Andy Jassy, CEO of Amazon Web Services, speaks during the WSJDLive Global Technology Conference in Laguna Beach, California, on October 25, 2016
Patrick T. Fallon | Bloomberg | Getty Images
Amazon’s cloud unit on Wednesday announced the introduction of Honeycode, a service that non-coders can use to write applications.
The move could help Amazon Web Services broaden its audience beyond programmers. AWS leads the cloud infrastructure market, topping Google and Microsoft. As more services get introduced, AWS aims for customers to spend more money, which is important because the unit accounts for most of Amazon’s operating income.
Honeycode includes a visual interface that people can use to build applications for a variety of purposes, including scheduling managing tasks and tracking customers, AWS said in a statement.
The service is free for up to 20 users, and then AWS will charge based on storage and number of users. Longtime AWS customers Slack and SmugMug are among those planning to use the service, the statement said. The service is available today, currently in one AWS region.

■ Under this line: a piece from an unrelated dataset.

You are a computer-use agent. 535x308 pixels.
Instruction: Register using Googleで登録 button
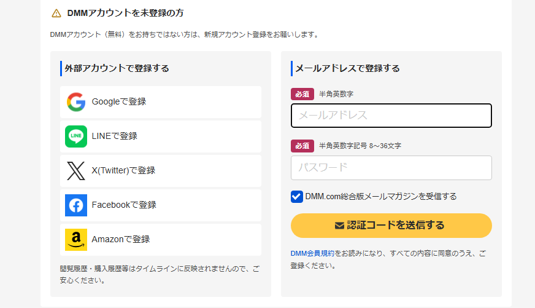(161, 102)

The announcement comes months after the departure of Adam Bosworth, who worked at Google, Microsoft and Salesforce before joining AWS as a vice president in 2016. Boswroth created and led the development of a product that was kept secret for years but was expected to be software that people can use to write applications with little to no coding.
For years, AWS has been popular among professional developers for offering remote computing and storage services. In recent years Amazon has sought to branch out with cloud-based applications for less technical users, such as the Chime video-calling service, but AWS has had less success with those efforts.
In 2015 Microsoft introduced the PowerApps software for easily building business applications, and in January Google acquired AppSheet, a start-up with no-code application-development tools.